Problem description: The entries below contain a stretch that opens with the line containing "Shipping Policy (1063, 1878)" and closes with the line containing "AICreativa Music Player (236, 1239)"; set down that stretch exactly, both ends included, and nothing else.

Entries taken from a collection

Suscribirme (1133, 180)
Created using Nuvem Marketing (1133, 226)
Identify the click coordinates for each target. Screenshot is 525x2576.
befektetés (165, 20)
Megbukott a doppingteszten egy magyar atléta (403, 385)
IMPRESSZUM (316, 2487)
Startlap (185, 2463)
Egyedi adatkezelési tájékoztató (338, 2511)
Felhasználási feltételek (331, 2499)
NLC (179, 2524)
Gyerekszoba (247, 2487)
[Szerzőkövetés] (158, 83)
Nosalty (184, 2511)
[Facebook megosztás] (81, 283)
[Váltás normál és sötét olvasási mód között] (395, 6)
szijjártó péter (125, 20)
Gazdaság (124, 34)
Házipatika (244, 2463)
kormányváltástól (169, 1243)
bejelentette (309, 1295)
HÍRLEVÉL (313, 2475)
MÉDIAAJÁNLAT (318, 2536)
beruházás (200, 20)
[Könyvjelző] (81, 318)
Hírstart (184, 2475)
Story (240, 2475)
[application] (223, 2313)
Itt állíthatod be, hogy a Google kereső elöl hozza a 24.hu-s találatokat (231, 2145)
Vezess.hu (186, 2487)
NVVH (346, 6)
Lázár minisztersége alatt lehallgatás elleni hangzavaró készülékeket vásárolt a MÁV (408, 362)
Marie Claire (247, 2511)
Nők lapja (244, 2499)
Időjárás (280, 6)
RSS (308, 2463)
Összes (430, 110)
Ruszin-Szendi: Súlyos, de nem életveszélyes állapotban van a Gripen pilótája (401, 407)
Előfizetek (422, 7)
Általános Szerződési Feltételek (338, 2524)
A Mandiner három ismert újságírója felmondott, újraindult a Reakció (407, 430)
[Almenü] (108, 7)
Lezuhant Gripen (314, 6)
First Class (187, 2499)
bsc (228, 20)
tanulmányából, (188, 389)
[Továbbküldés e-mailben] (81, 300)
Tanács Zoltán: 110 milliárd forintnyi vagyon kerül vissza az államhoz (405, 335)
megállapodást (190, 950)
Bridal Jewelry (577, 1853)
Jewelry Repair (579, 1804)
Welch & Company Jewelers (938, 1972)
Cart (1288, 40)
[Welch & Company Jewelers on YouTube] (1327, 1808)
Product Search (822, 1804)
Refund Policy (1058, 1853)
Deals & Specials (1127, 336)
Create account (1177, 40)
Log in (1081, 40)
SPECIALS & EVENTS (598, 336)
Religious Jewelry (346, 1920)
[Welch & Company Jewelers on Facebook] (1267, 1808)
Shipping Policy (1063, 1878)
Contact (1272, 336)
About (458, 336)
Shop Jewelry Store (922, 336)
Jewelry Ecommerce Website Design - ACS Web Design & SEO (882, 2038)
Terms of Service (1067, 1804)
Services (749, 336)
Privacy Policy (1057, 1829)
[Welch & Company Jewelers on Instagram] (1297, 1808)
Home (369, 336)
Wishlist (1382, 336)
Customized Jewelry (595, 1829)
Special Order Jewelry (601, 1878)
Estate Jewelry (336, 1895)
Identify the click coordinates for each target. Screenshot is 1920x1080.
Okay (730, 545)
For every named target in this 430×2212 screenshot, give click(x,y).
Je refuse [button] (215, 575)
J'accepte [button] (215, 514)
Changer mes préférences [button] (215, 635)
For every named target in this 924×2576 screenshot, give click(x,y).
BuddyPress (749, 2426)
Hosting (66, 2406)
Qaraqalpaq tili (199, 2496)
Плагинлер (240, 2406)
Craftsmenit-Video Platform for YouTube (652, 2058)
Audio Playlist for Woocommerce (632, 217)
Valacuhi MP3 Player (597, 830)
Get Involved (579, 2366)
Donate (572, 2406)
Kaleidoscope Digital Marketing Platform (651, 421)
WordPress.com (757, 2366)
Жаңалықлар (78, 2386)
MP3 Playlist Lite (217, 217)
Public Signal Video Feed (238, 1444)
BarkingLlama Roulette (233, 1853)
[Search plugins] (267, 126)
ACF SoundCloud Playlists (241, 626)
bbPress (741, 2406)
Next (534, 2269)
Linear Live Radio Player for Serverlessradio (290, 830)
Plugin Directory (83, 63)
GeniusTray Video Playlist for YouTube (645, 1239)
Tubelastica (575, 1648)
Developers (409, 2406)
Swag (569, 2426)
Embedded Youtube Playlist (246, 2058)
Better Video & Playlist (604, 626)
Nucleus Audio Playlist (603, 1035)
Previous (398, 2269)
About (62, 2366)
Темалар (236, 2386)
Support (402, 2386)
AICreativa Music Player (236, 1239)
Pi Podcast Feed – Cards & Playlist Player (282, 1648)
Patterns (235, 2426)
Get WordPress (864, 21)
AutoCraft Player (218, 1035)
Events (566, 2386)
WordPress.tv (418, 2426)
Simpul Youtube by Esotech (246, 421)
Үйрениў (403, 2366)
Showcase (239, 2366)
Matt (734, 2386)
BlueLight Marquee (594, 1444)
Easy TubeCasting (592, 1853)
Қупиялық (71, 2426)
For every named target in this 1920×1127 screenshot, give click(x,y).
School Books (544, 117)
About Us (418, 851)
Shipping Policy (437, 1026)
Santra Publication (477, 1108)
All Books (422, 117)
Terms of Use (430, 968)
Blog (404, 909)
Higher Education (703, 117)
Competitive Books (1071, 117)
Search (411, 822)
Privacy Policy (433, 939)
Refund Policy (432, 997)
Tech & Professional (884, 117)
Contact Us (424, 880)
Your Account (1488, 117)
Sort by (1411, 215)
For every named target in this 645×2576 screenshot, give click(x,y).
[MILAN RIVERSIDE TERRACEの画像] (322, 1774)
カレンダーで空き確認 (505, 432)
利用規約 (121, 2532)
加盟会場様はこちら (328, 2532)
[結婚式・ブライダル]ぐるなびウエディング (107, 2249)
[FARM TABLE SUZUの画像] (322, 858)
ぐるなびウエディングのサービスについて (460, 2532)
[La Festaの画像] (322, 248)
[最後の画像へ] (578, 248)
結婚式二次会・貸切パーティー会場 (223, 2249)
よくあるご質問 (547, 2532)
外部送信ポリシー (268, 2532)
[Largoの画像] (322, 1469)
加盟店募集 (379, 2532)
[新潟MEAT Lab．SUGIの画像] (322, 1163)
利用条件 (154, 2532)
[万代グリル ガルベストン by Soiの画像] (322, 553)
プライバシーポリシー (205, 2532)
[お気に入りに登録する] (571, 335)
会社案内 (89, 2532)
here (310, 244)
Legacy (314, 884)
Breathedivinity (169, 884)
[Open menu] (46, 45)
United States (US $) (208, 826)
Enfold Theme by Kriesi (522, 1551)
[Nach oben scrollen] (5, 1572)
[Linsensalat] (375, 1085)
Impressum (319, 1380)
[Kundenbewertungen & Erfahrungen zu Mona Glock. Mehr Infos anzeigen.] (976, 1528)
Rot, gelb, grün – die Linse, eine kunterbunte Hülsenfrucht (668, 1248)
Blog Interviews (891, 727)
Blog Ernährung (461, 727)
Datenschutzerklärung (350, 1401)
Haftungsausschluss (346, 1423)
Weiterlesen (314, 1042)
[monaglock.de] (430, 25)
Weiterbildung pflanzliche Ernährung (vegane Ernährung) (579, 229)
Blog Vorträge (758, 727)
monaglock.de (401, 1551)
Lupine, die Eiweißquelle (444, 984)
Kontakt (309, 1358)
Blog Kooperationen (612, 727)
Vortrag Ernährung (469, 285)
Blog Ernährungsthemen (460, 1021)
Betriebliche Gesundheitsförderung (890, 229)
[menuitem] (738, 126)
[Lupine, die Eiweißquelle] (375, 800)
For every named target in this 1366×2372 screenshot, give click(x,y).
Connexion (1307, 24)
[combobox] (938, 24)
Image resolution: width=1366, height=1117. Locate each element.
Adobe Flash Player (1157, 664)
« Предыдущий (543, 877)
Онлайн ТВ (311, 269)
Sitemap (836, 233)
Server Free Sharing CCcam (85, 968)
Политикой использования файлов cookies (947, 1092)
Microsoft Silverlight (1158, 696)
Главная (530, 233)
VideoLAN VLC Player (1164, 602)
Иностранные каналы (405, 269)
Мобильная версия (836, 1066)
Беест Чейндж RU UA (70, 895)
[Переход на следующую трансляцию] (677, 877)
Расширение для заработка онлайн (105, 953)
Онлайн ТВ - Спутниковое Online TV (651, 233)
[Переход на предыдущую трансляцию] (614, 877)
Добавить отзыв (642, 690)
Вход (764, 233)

Answer below:
Shipping Policy (1063, 1878)
Contact (1272, 336)
About (458, 336)
Shop Jewelry Store (922, 336)
Jewelry Ecommerce Website Design - ACS Web Design & SEO (882, 2038)
Terms of Service (1067, 1804)
Services (749, 336)
Privacy Policy (1057, 1829)
[Welch & Company Jewelers on Instagram] (1297, 1808)
Home (369, 336)
Wishlist (1382, 336)
Customized Jewelry (595, 1829)
Special Order Jewelry (601, 1878)
Estate Jewelry (336, 1895)
Identify the click coordinates for each target. Screenshot is 1920x1080.
Okay (730, 545)
For every named target in this 430×2212 screenshot, give click(x,y).
Je refuse [button] (215, 575)
J'accepte [button] (215, 514)
Changer mes préférences [button] (215, 635)
For every named target in this 924×2576 screenshot, give click(x,y).
BuddyPress (749, 2426)
Hosting (66, 2406)
Qaraqalpaq tili (199, 2496)
Плагинлер (240, 2406)
Craftsmenit-Video Platform for YouTube (652, 2058)
Audio Playlist for Woocommerce (632, 217)
Valacuhi MP3 Player (597, 830)
Get Involved (579, 2366)
Donate (572, 2406)
Kaleidoscope Digital Marketing Platform (651, 421)
WordPress.com (757, 2366)
Жаңалықлар (78, 2386)
MP3 Playlist Lite (217, 217)
Public Signal Video Feed (238, 1444)
BarkingLlama Roulette (233, 1853)
[Search plugins] (267, 126)
ACF SoundCloud Playlists (241, 626)
bbPress (741, 2406)
Next (534, 2269)
Linear Live Radio Player for Serverlessradio (290, 830)
Plugin Directory (83, 63)
GeniusTray Video Playlist for YouTube (645, 1239)
Tubelastica (575, 1648)
Developers (409, 2406)
Swag (569, 2426)
Embedded Youtube Playlist (246, 2058)
Better Video & Playlist (604, 626)
Nucleus Audio Playlist (603, 1035)
Previous (398, 2269)
About (62, 2366)
Темалар (236, 2386)
Support (402, 2386)
AICreativa Music Player (236, 1239)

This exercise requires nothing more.